# Tujuan Tugas:
Tuliskan nama semua pemain yang duduk dalam foto menurut sumber di bawah tentang Adri Ferdinandus, urut dari kiri ke kanan.

# Sumber:

★ ★ ★ ★

Adri Ferdinandus, Bek Kanan Dari Plampitan

Jam menunjukkan 19:30 malam, ketika kami mendatangi rumah beliau di kawasan Kertajaya. Hari itu kami mendatangi salah satu pelaku sejarah ketika Persebaya berhasil menjadi juara perserikatan 1951 dan 1952 yang tersisa, Isack Adri Ferdinandus namanya.
Bayangan kami, beliau pasti sudah sangat lanjut dan akan menjadi kendala bagi untuk mengorek semua cerita di masa lalu. Namun, apa yang kami dapatkan malah diluar ekspektasi diawal. Beliau tampak bugar dengan ingatan tajam dan lebih muda 20 tahun dibanding usia sebenarnya.
Ketika kami sodorkan foto ini , beliau bercerita banyak.

Berdiri Ki-Ka: Saderan, Ferdinandus, Mat Surip, Kek Kwie, Sidik, Peng Hwa.

Duduk Ki-Ka: Hassan, Liem Tiong Hoo, Stalder, The San Liong, Taihitu.

“Foto ini, saat kami melawan Persija , tahun 1951 di Jakarta. Waktu itu saya berumur 21 tahun, bermain di Lapangan Ikada Jakarta”.
“Ini final pertama yang disyuting langsung PFN (Perusahaan Film Negara). Setelahnya hampir setiap final selalu diliput langsung oleh PFN.”
“Kita bermain tidak dengan kekuatan penuh, hanya 60%. Pemain lain seperti Bing Mo Heng, Chai, Eng, Sidhi tidak ikut ke Jakarta. Posisi Sidhi digantikan Matsurip, Kiper Bong Mo Heng di gantikan Ong Kek (Kwie).”

★ ★ ★ ★

# Daftar Data:
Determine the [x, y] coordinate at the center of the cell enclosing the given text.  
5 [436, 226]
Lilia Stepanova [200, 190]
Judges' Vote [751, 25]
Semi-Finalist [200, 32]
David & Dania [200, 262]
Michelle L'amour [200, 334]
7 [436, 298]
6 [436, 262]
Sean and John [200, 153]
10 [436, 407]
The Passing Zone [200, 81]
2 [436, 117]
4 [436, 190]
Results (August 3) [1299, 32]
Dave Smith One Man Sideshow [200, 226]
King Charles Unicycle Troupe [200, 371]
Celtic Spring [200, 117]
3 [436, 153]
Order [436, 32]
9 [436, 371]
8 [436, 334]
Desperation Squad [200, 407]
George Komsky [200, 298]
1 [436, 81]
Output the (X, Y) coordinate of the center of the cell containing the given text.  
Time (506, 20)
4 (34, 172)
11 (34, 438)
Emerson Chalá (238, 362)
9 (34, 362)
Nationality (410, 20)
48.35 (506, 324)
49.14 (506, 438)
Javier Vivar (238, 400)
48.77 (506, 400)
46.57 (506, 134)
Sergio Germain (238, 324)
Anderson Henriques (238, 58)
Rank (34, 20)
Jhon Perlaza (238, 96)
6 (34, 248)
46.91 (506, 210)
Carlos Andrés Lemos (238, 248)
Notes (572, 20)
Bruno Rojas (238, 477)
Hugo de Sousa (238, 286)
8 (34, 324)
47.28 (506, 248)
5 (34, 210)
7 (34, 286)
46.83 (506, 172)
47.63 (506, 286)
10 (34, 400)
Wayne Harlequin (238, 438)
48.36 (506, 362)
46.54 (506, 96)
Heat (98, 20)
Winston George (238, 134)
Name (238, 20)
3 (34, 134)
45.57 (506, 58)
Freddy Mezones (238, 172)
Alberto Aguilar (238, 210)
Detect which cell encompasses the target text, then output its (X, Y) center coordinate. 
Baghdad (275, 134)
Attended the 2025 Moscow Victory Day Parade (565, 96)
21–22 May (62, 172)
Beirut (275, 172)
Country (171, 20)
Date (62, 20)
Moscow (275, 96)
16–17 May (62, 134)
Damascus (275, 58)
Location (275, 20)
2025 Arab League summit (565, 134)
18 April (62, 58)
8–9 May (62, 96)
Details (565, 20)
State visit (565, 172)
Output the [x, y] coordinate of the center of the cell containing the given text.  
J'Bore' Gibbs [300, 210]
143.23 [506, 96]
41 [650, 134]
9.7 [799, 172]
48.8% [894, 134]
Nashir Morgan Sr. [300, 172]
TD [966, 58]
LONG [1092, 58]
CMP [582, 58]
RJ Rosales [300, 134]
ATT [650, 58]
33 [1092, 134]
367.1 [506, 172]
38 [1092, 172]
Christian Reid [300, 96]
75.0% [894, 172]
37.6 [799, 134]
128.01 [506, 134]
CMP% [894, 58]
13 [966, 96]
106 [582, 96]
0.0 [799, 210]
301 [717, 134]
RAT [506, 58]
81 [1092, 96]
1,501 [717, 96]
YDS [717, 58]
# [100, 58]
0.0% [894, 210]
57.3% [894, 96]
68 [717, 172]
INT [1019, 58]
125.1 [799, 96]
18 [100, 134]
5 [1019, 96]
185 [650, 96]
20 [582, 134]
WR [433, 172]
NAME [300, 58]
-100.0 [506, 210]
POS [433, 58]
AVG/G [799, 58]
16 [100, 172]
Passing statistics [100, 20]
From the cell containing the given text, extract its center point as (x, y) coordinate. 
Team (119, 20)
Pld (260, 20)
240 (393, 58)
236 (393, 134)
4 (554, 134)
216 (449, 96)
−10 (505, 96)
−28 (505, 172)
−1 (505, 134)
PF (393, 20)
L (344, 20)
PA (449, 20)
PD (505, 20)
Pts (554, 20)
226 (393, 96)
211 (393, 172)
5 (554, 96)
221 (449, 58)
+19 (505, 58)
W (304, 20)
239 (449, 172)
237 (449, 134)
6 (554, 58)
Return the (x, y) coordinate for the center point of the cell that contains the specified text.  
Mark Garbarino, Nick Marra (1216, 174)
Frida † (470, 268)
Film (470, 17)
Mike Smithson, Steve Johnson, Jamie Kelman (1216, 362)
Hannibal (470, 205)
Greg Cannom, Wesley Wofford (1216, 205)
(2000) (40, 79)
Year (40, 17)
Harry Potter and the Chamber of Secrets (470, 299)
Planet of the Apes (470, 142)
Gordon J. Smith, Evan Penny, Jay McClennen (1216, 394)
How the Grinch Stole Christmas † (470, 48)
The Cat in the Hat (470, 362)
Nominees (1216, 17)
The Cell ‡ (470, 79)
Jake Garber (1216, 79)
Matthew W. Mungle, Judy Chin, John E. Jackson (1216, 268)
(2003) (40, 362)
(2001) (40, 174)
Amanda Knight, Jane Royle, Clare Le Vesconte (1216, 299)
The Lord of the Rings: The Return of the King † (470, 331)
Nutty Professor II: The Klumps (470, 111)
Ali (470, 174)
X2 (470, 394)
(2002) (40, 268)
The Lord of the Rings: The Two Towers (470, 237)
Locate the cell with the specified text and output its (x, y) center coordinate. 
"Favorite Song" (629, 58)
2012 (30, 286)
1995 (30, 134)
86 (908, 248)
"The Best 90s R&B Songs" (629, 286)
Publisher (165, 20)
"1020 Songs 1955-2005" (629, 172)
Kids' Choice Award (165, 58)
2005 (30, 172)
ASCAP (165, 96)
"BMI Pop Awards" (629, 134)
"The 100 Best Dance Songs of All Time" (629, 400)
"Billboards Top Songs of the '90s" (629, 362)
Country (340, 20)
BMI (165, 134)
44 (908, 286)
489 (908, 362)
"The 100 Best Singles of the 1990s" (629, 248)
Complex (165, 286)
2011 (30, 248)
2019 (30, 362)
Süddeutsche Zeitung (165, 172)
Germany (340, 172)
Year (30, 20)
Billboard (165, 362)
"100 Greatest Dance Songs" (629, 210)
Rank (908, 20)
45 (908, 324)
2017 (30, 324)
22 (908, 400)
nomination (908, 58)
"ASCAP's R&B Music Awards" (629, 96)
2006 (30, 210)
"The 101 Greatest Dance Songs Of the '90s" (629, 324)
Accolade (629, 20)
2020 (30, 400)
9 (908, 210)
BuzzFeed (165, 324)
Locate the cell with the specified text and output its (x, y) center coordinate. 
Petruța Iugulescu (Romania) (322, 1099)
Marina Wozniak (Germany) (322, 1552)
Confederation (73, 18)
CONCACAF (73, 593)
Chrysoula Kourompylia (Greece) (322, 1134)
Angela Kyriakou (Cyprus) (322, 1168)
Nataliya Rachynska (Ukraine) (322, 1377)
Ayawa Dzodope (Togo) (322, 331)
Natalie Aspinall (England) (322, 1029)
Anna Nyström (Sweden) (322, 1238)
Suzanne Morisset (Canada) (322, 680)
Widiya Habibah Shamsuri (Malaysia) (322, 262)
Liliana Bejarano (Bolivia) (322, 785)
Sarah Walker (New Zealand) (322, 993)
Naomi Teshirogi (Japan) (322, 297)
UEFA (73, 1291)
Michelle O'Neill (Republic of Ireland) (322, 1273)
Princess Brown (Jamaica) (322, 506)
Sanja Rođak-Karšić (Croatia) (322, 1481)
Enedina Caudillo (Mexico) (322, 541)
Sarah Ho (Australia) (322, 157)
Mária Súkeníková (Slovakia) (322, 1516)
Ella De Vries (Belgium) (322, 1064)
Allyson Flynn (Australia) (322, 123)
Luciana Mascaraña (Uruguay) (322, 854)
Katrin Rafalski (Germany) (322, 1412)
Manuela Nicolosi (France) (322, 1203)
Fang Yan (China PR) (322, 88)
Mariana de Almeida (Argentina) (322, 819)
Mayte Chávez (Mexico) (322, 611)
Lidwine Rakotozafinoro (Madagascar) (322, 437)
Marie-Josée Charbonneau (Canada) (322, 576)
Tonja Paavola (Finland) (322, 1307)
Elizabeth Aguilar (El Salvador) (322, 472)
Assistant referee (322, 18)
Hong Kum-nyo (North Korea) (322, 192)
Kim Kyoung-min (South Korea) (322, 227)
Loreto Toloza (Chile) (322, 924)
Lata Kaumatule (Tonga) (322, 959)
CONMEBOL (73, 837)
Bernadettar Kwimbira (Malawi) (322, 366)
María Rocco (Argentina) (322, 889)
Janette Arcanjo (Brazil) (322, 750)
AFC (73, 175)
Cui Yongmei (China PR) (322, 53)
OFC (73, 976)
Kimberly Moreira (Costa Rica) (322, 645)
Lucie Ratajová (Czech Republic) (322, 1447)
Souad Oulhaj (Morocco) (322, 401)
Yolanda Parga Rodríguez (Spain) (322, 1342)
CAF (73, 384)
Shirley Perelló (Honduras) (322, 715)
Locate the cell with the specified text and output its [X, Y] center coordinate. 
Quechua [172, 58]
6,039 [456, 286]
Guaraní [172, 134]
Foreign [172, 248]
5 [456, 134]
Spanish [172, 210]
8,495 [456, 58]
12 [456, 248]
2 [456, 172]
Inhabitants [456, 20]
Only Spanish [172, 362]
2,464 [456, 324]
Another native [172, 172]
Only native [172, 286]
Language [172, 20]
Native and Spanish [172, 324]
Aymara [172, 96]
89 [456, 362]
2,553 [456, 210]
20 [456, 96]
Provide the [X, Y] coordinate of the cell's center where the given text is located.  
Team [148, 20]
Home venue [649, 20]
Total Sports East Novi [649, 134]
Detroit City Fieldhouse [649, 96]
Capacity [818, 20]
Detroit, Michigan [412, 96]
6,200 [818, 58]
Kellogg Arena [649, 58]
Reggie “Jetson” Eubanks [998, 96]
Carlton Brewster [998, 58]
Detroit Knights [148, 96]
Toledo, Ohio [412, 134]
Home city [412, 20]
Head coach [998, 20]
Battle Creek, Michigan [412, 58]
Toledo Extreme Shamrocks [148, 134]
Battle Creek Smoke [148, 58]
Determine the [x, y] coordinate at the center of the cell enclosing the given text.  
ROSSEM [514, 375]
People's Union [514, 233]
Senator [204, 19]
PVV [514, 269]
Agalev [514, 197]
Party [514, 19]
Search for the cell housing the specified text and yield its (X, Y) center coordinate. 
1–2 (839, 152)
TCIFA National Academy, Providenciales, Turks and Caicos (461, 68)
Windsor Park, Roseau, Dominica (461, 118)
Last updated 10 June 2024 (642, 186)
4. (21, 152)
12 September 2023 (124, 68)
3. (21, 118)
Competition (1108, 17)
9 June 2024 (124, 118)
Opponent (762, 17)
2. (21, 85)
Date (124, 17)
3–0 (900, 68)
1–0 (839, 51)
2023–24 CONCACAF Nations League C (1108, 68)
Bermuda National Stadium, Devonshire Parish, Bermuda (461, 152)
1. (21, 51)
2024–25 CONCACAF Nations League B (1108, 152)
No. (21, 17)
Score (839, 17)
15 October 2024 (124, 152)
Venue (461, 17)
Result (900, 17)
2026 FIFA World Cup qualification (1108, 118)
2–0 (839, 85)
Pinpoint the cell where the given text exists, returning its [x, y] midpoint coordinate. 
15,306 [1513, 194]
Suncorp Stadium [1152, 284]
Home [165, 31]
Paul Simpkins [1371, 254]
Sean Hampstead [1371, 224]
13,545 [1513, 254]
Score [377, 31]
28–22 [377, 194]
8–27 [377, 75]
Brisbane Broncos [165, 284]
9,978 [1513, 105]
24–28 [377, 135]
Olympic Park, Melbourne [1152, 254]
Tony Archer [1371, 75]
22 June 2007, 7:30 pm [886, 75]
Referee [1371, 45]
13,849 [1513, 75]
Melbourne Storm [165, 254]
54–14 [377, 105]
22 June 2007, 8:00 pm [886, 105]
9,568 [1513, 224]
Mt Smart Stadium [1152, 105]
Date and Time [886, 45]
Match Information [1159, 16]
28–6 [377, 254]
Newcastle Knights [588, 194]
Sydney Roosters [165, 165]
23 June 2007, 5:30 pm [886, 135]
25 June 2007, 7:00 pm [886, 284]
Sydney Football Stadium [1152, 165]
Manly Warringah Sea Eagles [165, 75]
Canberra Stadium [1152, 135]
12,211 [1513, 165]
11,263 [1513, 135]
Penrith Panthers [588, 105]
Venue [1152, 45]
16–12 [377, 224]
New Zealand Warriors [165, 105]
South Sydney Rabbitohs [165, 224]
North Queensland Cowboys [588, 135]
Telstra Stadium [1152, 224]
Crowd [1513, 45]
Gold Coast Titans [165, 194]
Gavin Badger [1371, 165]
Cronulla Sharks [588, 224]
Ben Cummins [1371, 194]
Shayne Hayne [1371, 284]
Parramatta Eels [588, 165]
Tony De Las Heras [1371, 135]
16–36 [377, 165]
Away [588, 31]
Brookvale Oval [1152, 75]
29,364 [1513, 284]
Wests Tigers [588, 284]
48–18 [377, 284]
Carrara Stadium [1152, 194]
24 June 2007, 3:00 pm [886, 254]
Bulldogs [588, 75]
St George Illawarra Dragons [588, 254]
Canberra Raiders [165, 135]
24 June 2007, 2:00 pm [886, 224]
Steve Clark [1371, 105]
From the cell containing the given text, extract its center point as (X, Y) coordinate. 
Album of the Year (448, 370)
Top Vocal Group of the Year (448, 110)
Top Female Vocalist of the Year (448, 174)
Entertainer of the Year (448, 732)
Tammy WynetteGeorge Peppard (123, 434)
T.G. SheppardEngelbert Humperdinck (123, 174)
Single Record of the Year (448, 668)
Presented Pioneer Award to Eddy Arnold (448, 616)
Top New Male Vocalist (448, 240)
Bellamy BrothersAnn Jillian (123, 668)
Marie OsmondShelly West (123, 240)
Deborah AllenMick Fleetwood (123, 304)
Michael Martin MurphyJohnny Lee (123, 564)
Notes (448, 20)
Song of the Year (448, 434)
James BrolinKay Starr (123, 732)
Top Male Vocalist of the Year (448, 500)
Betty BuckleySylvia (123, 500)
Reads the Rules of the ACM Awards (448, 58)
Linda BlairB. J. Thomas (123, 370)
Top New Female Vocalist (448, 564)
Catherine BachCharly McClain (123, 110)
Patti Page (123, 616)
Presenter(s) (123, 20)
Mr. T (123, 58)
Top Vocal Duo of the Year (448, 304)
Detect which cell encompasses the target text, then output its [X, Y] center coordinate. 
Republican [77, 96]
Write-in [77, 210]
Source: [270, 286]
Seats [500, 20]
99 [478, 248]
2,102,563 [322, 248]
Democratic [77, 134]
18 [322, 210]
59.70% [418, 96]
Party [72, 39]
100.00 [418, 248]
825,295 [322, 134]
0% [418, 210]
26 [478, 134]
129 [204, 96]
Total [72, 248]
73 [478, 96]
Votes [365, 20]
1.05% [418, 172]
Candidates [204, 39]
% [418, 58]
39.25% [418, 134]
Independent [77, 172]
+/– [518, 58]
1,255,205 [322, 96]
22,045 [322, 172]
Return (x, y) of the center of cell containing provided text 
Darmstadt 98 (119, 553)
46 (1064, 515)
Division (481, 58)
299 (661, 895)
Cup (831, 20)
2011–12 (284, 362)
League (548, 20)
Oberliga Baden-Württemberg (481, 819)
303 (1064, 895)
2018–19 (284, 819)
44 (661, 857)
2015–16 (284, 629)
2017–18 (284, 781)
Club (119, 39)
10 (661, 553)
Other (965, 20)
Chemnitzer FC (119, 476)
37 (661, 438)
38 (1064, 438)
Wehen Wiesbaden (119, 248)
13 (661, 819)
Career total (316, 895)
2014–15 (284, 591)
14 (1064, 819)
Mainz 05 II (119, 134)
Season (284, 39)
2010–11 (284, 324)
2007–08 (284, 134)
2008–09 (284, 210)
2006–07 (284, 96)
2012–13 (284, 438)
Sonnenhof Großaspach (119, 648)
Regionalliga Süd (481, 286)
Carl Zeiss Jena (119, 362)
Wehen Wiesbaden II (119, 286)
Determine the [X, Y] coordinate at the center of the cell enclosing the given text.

★ ★ ★ ★

# Hasil Tugas:
Hassan, Liem Tiong Hoo, Stalder, The San Liong, Taihitu.